A terra nunca fora muito fértil para plantar, no entanto, com dedicação, colhiam bons resultados. Agora o solo morrera e nada mais dele nascia.

Suspirou a observar aqueles campos inóspitos e sem vida, onde anteriormente sua família prosperava.

Anteriormente, quando?

Ficou confusa. Às vezes sua mente pregava-lhe peças. Esporadicamente, sua memória vinha lhe questionar. Sentia... Como se tudo não fosse verdade. Como se aqueles não fossem seus parentes...

Ela tinha mesmo uma família?

Tudo estava tão errado... Incerto... Fora do eixo...

Deslocado.

Sentia-se assim. Não combinava com a paisagem. Mas o que estaria diferente?

A menina morara ali desde... Sempre? É isso?

Meneou a cabeça. Se seus problemas se resumissem a apenas esta sensação... Seus pais não a taxariam de louca, e pior de tudo, na idade de casar-se. Sem vontade, é claro.

Ninguém via nada do que ela via. Todas as sombras percorrendo o campo, os arredores de Esparta. Não conheceu uma alma que lhe ouvisse quando disse que elas engoliam as árvores e estas logo depois morriam. Ou na hora em que contou da Dríade, um espírito da floresta, que morreu implorando-lhe que a salvasse.

Um pouco tarde. A escuridão tomou seus olhos e ela não mais vivia.

E do mesmo modo que tentou informar dos caçadores corajosos que desapareceram no bosque, agonizando perante àquela massa escura. E de todas as visões de cidades em chamas que ela presenciara enquanto dormia.

Não, nenhuma pessoa acreditou.

Ali adiante, generais preparavam seus soldados.

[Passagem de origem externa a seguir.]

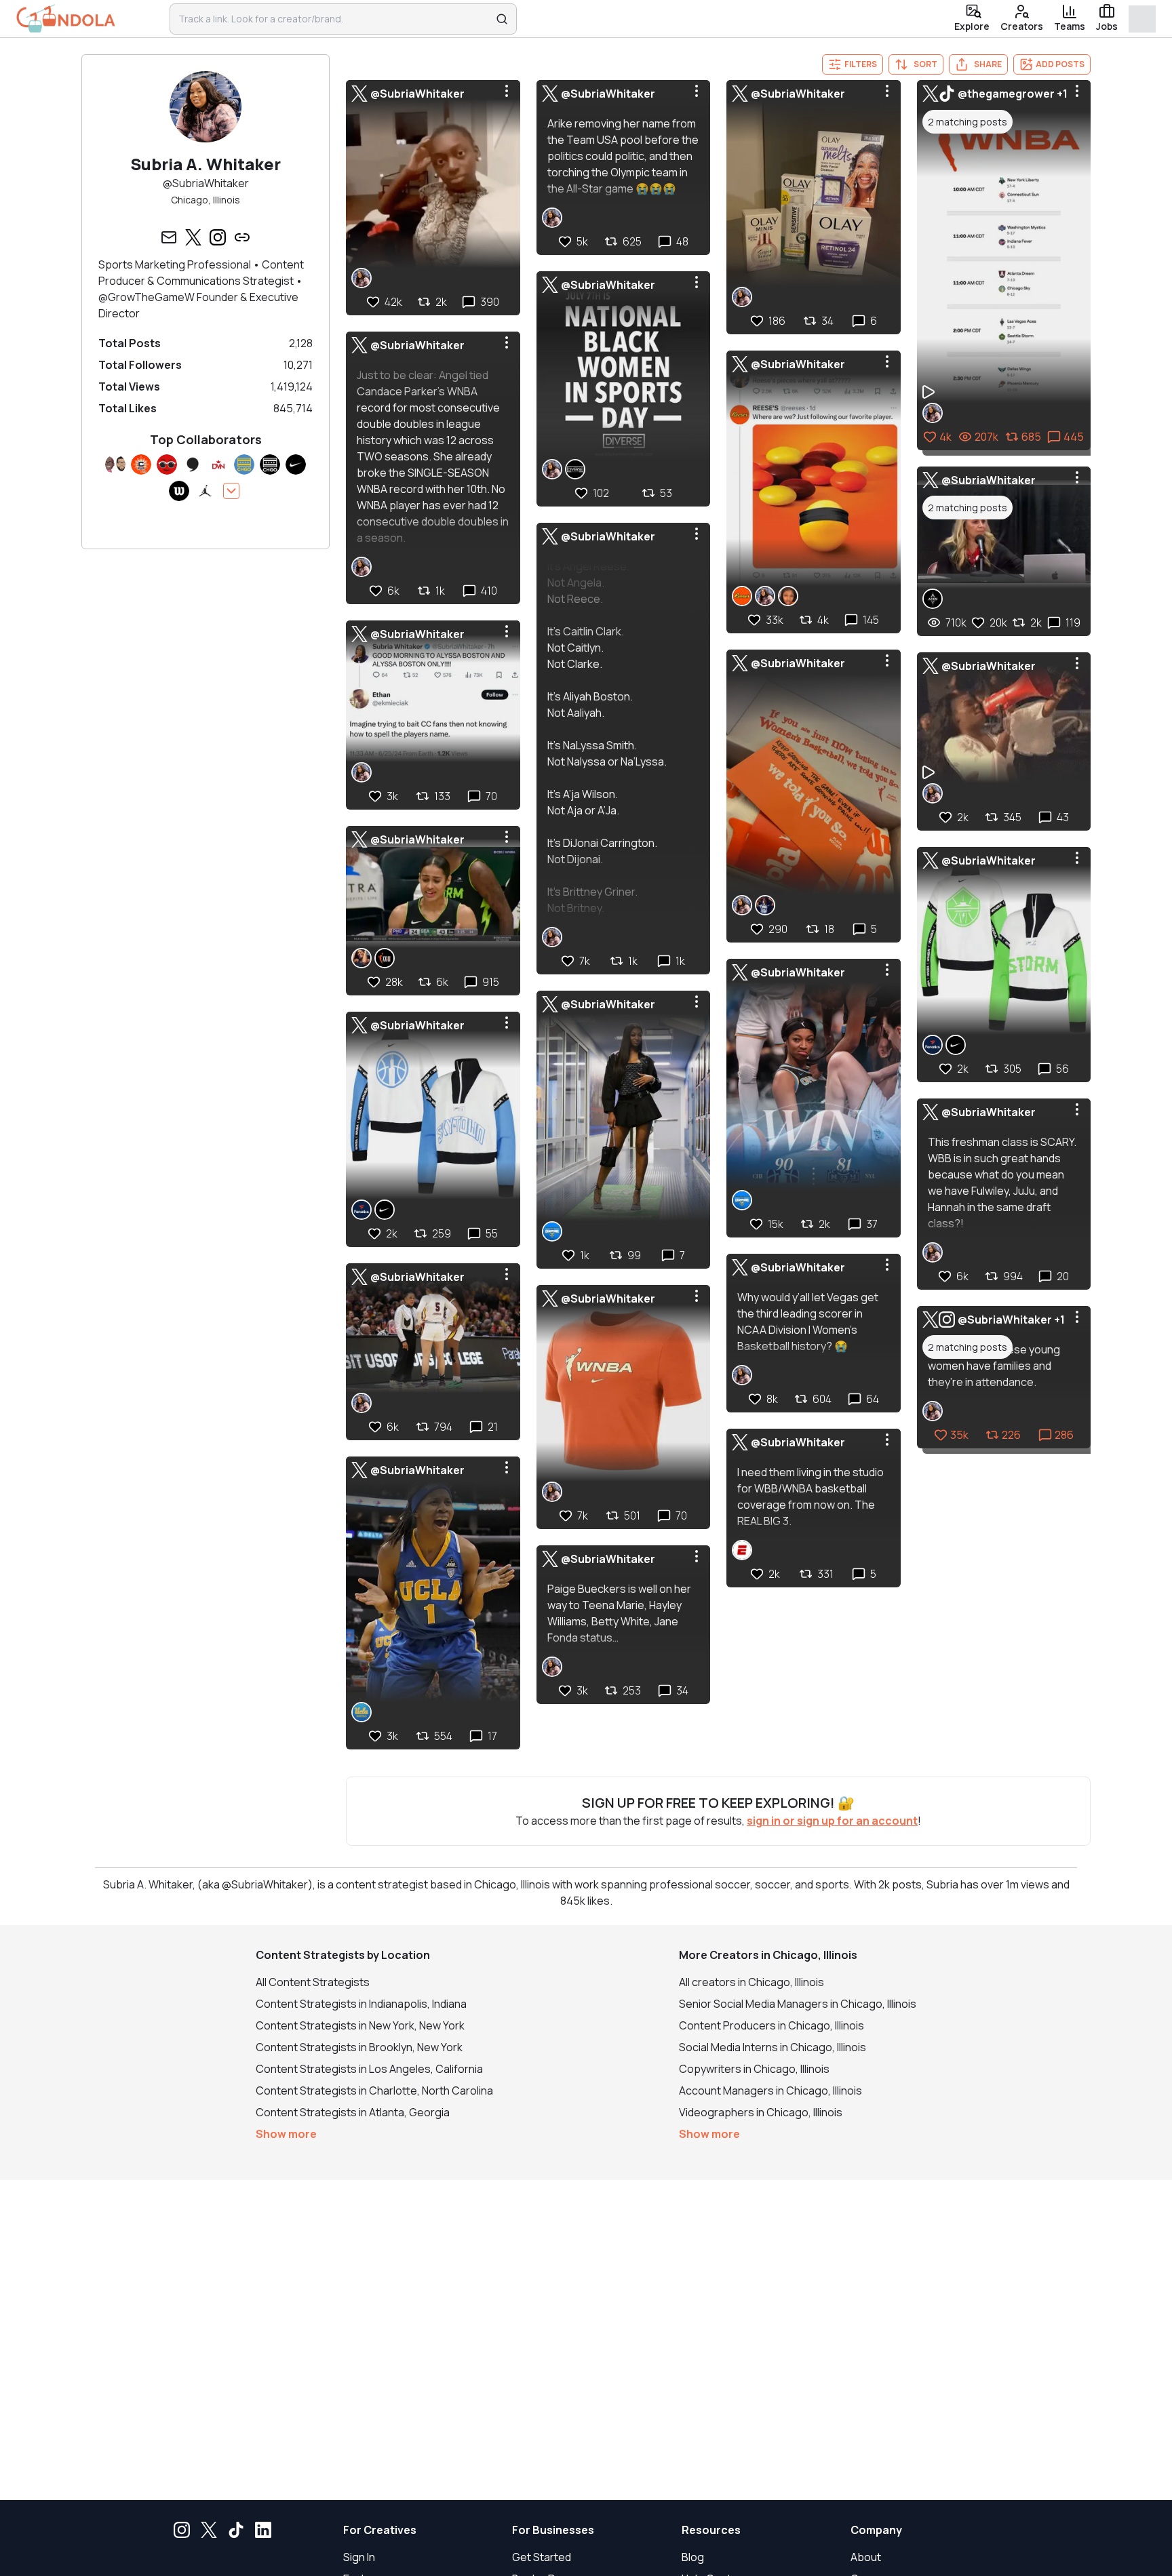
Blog (693, 2557)
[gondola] (65, 18)
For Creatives (379, 2529)
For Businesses (553, 2529)
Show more (286, 2133)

Dois em potencial. Os melhores. Todos confiavam neles. Com certeza Esparta levaria os louros.

Será mesmo?

Não passava uma pessoa senil tentando encontrar uma explicação. Uma garota deslocada tentando chamar atenção. A menina pensava ser assim.

E apenas ela via.

Aiden

– Parem de me olhar – implorei-lhes, sem receber colaboração. Caeliora não cedeu. Nem Bia.

– Circe sabe disso? – perguntaram simultaneamente.

– Ah... B-bem... – gaguejei, envergonhado. A verdade é que eu não contara para ninguém dali.

E eu odeio gaguejar.

– Aiden – falou Bia suavemente – Somos seus amigos. Deveria ter nos contado.

– Eu sei – suspirei – Temi que me rejeitassem.

As duas emitiram um som de descrença.

– Garoto, sei que não deseja compartilhar certas coisas do teu passado, mas Circe entenderia, e nós também. Foi um erro não ter informado a ela.

– Você realmente acredita nisso?

– Sim – responderam-me. Bia continuou:

– Você sabe que cultivamos a política de não-julgamento. Você ficou conosco durante estes meses, Aiden e confiamos em ti. Não é um fato vergonhoso. Você é da prole de Hades. Fim.

Suas palavras foram verbalizadas com tanta sinceridade que eu acreditei fielmente nelas. Queria que fossem verdadeiras.

Suspirei, resignado. Fugir de coisas que me assolavam não funcionava muito bem. No entanto, percebi que fugir não era necessário. Eu fora realmente aceito. Talvez.

– Quando retornarmos, vou contar diretamente a ela.

Elas exibiram sorrisos que logo murcharam.

– Se conseguirmos voltar. Afinal, onde estamos? – Caeliora perguntou o que nós mesmos pensávamos.

Dei de ombros.

– Até descobrirmos, é melhor seguir. Precisamos de informações.

– Tem razão. – Concordou Bia – Mas preocupo-me com os outros.

– É verdade. Só que o mais importante é...

– Quem e por que nos enviou para cá – completei.

Entreolhamo-nos.

– Vamos, vamos em frente, antes que o mundo acabe – ironizou Aurora.

Eu as segui.

Senti-me ligeiramente mais leve por não guardar mais este segredo. Ele já causou a mim grandes problemas.

Afastei as lembranças antes que chegassem. Precisávamos saber onde os outros foram parar – e nós mesmos também.

Aquelas explosões douradas nos haviam atingido e tivemos várias visões. Templos, floretas, palácios, pessoas... Até que me encontrei naquela trilha, com Bia e Caeliora desmaiadas. Não entendi por que não me afetou. Elas disseram sentir muita dor e enjoo. Seja o que for não me esquecerei das sombras ao meu redor quando tudo desapareceu.

Uma corneta soou. Adiante, bem distante do penhasco, havia um vilarejo.

Ariella

Antes de tudo dar errado, já íamos muito mal.

Leecher caminhava quieto e enfezado, cerca de dois passos de distância, à minha frente.

Não que eu desejasse conversa, ou algo do gênero, porém sentia falta de minhas irmãs. Eu era tão aberta com elas que falava bastante em certas ocasiões.

Olhos Negros bufou, irritado.

Não deixava de observá-lo um minuto sequer. Meus instintos dizendo-me para fazer isso, pois a qualquer instante ele se viraria e me atacaria. Pensei que o mesmo acontecia com ele, que checava-me a cada cinco segundos.

Andamos, andamos e andamos, até que fatiguei-me demais para continuar. Desabei no chão.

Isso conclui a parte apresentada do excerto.